▶ _Work instruction_: Could you print exactly the lines of the listing below, starting at the line that has "The Consensus Project (270, 55)" and ending at the line that has "Skeptical Science New Research for Week #30", and only those lines?

▶ _Data shown_:
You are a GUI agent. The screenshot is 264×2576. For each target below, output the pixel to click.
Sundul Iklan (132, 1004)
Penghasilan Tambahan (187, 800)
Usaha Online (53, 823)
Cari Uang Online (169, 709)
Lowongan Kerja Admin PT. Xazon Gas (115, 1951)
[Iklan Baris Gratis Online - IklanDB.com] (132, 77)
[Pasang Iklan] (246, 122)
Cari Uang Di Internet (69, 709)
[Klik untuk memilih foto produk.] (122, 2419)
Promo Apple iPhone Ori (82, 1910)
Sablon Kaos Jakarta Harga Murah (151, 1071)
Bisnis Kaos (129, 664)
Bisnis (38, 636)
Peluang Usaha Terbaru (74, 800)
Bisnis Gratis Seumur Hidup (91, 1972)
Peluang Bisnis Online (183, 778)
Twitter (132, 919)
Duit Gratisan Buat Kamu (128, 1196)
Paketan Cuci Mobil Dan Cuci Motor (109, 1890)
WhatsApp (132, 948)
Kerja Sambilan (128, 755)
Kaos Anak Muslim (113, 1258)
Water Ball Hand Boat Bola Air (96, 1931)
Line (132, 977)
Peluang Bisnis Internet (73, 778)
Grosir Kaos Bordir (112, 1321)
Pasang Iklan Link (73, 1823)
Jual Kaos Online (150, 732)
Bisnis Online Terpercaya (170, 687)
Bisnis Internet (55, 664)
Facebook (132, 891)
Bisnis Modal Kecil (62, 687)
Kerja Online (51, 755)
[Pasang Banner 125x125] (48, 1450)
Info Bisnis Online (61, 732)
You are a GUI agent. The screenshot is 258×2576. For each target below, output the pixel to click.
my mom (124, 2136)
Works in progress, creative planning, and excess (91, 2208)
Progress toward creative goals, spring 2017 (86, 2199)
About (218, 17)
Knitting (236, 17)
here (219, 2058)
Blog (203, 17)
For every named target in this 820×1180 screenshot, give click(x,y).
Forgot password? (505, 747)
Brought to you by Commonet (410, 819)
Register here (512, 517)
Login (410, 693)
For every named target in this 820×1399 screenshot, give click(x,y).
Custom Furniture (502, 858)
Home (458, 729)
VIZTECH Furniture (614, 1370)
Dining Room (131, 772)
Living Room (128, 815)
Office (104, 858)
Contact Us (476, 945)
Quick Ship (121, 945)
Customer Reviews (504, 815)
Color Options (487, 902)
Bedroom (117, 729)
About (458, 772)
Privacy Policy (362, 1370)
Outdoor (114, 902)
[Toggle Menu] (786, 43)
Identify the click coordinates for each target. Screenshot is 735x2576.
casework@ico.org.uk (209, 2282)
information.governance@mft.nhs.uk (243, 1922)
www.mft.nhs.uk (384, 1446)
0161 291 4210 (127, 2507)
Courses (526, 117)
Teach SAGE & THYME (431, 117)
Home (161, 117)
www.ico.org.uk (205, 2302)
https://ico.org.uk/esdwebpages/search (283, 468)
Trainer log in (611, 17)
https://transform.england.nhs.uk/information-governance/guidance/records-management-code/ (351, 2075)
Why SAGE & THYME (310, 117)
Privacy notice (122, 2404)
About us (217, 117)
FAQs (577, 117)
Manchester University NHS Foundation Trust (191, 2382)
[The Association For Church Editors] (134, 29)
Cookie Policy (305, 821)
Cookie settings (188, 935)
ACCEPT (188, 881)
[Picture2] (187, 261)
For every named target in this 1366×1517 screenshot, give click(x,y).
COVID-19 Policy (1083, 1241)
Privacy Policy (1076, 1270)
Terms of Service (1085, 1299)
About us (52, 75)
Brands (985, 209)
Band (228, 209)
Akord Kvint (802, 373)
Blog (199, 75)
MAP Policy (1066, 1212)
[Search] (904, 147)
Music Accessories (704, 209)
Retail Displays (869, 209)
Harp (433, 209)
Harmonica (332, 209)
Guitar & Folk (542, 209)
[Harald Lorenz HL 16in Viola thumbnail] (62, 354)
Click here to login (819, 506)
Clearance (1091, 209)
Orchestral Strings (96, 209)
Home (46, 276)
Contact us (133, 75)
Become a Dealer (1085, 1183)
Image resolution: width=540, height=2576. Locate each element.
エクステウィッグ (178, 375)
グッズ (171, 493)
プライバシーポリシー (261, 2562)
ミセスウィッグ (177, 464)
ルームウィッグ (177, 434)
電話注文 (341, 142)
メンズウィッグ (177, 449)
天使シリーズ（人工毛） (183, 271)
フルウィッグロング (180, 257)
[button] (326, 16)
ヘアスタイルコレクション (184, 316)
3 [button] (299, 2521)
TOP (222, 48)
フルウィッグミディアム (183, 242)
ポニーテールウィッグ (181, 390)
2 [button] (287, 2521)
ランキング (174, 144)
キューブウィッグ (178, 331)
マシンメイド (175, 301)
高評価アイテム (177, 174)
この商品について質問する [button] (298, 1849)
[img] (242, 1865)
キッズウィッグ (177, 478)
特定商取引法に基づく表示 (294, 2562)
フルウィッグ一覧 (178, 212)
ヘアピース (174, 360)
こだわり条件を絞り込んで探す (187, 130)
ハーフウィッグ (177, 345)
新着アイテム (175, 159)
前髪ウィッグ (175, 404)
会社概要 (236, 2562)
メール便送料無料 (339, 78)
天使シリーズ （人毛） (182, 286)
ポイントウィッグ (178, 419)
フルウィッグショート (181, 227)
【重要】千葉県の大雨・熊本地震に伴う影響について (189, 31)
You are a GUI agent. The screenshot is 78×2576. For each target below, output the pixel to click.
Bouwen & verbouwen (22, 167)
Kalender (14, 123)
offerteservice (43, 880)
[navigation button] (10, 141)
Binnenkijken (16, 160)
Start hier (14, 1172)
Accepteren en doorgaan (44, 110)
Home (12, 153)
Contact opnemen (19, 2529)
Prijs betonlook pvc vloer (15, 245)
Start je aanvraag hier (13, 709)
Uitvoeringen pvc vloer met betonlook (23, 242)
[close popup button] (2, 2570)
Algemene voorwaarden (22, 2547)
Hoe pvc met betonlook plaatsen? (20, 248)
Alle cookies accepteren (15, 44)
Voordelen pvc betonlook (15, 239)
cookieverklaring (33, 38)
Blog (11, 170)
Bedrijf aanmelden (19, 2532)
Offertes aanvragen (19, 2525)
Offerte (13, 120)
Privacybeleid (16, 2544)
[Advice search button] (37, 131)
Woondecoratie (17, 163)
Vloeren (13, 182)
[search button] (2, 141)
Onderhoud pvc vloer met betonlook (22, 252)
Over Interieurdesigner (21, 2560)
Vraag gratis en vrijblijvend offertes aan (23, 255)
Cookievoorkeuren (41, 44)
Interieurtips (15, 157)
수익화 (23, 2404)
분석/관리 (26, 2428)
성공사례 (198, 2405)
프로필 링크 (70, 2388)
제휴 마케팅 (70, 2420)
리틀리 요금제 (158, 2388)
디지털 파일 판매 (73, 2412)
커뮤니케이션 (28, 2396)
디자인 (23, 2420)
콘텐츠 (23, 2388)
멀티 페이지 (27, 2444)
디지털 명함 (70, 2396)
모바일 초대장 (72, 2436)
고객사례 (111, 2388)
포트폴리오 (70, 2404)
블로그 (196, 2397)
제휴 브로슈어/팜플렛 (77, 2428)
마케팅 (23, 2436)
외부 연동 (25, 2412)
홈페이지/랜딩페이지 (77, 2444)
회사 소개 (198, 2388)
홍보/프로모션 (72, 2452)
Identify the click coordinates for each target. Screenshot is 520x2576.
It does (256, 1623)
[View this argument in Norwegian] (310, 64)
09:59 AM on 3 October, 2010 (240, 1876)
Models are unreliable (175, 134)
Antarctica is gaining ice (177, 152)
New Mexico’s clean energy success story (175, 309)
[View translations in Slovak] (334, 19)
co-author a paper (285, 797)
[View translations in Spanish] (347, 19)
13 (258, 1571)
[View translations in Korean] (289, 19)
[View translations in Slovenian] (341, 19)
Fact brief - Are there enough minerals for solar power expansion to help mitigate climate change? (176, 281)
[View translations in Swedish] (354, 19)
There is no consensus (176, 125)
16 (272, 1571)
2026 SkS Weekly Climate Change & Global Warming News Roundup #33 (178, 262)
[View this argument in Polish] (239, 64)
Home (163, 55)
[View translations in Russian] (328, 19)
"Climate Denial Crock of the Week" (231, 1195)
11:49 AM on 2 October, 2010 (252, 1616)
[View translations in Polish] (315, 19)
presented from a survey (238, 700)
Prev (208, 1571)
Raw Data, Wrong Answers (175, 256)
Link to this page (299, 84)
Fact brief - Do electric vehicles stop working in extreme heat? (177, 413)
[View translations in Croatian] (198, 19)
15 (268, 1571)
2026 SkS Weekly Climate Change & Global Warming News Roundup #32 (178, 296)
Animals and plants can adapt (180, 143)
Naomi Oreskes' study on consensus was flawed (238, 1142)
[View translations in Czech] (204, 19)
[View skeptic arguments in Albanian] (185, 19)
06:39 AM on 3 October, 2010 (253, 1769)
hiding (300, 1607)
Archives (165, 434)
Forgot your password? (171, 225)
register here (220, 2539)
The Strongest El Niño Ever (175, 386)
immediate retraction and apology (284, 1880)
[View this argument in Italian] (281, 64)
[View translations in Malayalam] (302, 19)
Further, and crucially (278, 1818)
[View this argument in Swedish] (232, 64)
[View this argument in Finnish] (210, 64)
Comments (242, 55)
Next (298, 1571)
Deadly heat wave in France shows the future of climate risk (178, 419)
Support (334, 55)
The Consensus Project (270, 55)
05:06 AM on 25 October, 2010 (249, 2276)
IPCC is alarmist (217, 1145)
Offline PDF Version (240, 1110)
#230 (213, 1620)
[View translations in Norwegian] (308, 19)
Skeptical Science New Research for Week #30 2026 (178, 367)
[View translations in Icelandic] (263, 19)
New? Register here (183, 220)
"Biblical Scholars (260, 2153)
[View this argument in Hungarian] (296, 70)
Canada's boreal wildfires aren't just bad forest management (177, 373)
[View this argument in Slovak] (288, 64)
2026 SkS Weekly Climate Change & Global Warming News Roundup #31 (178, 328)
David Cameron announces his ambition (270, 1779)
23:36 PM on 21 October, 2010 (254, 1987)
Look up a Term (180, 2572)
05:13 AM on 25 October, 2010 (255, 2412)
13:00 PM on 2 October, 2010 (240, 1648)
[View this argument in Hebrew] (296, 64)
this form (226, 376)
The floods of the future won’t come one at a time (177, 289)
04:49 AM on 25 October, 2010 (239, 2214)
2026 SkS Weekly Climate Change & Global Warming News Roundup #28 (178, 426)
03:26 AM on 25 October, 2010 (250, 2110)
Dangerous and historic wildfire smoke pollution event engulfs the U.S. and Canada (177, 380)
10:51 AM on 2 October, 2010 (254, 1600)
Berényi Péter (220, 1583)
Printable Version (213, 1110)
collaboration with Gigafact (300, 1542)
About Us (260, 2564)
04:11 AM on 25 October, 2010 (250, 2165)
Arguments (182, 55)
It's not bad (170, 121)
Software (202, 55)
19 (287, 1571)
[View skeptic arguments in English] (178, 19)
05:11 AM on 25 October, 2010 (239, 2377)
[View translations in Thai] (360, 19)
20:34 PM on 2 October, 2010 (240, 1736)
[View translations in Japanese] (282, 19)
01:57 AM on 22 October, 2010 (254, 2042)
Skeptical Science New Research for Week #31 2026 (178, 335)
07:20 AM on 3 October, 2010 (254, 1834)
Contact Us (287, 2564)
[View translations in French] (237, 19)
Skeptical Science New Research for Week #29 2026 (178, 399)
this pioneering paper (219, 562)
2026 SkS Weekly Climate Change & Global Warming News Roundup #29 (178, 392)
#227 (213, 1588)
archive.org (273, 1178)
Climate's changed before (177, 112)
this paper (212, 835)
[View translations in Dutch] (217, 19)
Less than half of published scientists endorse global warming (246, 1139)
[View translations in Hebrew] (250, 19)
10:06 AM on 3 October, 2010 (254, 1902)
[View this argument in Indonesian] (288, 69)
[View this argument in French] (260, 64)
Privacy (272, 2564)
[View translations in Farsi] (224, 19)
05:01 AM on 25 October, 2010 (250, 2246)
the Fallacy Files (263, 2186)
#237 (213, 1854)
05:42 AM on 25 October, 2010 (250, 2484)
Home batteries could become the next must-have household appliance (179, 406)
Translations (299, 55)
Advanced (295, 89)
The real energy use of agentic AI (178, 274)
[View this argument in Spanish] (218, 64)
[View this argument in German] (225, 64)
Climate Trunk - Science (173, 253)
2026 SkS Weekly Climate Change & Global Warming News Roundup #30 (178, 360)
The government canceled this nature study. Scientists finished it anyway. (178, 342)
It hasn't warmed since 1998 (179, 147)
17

▶ _Answer to the exercise_:
The Consensus Project (270, 55)
05:06 AM on 25 October, 2010 (249, 2276)
IPCC is alarmist (217, 1145)
Offline PDF Version (240, 1110)
#230 (213, 1620)
[View translations in Norwegian] (308, 19)
Skeptical Science New Research for Week #30 2026 (178, 367)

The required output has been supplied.